Problem description
Begin at the line below that holds "Arduino ATMEGA328 GPIO,I2C,PWM,SPI,UART" and end at the line that holds "Next (109, 1172)", transcribing each line exactly and skipping any picture.

== Excerpted data

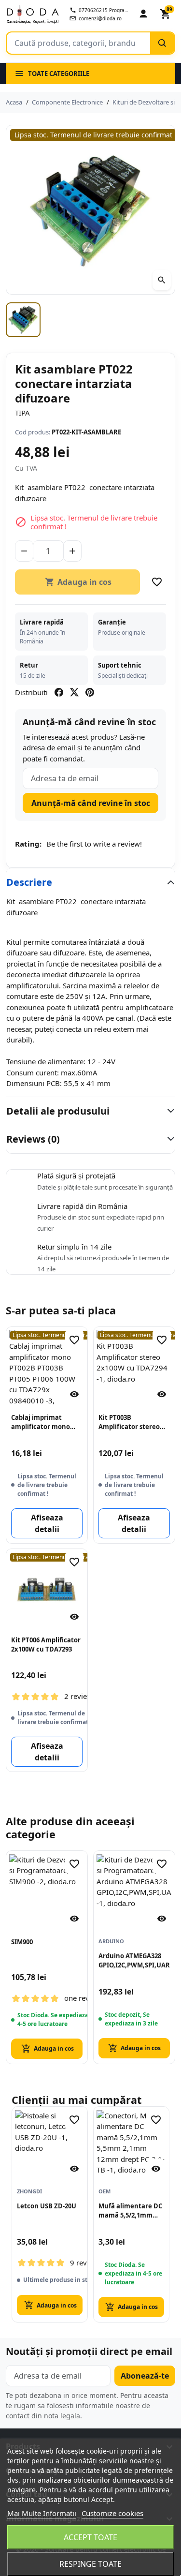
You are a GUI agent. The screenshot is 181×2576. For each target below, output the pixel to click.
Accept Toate (90, 2537)
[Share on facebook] (59, 692)
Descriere (29, 882)
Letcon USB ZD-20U (46, 2206)
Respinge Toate (90, 2564)
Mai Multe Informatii (41, 2513)
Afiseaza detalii (47, 1523)
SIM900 (22, 1941)
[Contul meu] (143, 14)
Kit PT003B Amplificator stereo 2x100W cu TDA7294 (129, 1422)
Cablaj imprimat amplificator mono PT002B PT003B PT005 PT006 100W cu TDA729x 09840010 (43, 1422)
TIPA (22, 412)
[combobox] (78, 43)
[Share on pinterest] (90, 692)
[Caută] (162, 43)
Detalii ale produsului (58, 1110)
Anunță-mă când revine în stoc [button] (90, 803)
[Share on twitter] (74, 692)
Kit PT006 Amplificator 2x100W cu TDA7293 (46, 1644)
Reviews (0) (33, 1139)
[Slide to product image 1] (23, 319)
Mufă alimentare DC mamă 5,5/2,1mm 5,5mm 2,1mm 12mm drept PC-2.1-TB (130, 2211)
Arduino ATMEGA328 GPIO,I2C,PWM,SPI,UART (134, 1960)
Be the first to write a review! (94, 844)
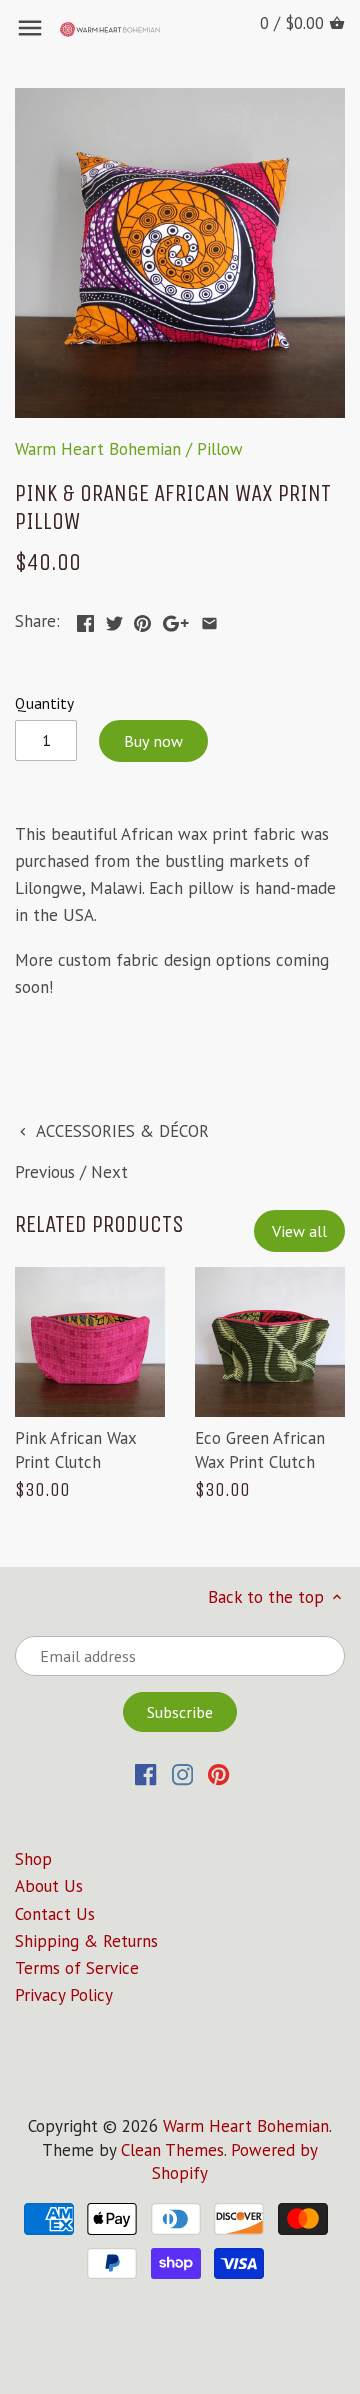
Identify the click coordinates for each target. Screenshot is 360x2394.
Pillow (220, 449)
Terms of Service (77, 1968)
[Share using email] (209, 619)
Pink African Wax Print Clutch (75, 1450)
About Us (49, 1886)
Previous (45, 1172)
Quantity (44, 703)
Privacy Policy (64, 1995)
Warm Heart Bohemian (98, 449)
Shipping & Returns (86, 1941)
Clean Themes (172, 2150)
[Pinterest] (218, 1774)
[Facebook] (145, 1774)
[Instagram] (182, 1774)
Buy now (153, 741)
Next (109, 1172)
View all (299, 1231)
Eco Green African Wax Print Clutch (260, 1450)
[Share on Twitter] (114, 619)
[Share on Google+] (176, 619)
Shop (33, 1859)
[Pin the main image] (142, 619)
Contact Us (55, 1914)
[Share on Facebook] (85, 619)
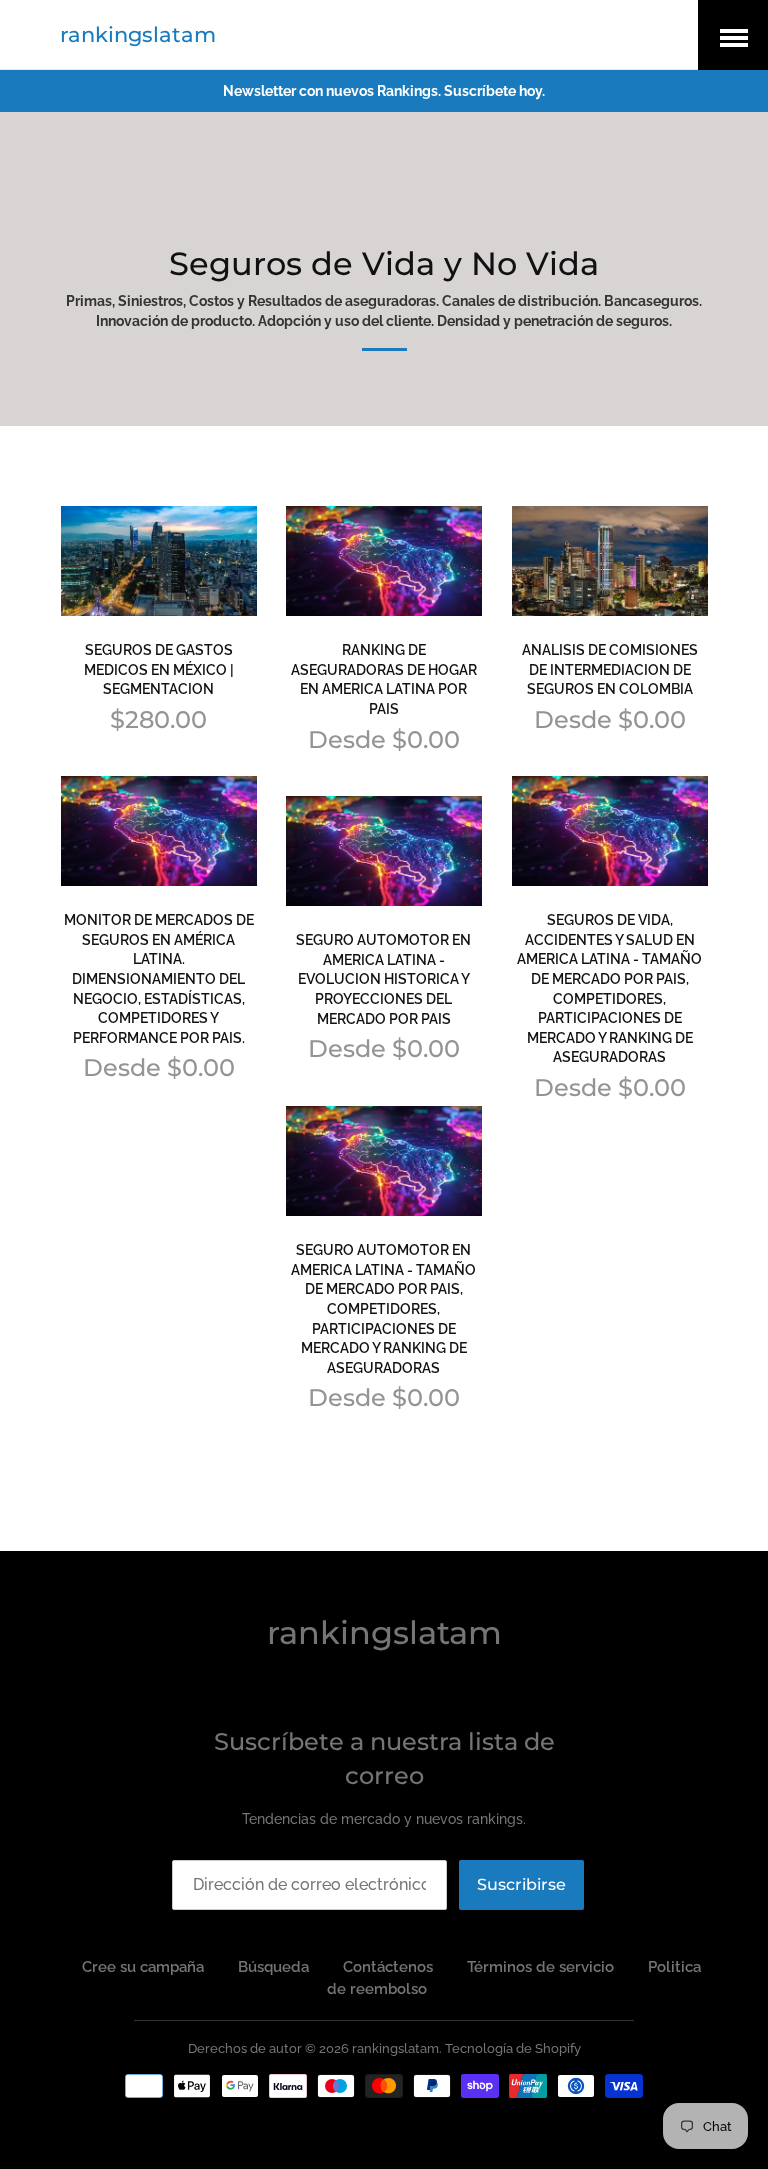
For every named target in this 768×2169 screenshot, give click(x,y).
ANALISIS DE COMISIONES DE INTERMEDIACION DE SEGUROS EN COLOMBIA (610, 669)
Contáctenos (388, 1967)
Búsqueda (273, 1967)
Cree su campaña (143, 1967)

====

Result
Arduino ATMEGA328 GPIO,I2C,PWM,SPI,UART (134, 1960)
Be the first to write a review! (94, 844)
Identify the click coordinates for each target. Screenshot is 360x2394.
Pillow (220, 449)
Terms of Service (77, 1968)
[Share using email] (209, 619)
Pink African Wax Print Clutch (75, 1450)
About Us (49, 1886)
Previous (45, 1172)
Quantity (44, 703)
Privacy Policy (64, 1995)
Warm Heart Bohemian (98, 449)
Shipping & Returns (86, 1941)
Clean Themes (172, 2150)
[Pinterest] (218, 1774)
[Facebook] (145, 1774)
[Instagram] (182, 1774)
Buy now (153, 741)
Next (109, 1172)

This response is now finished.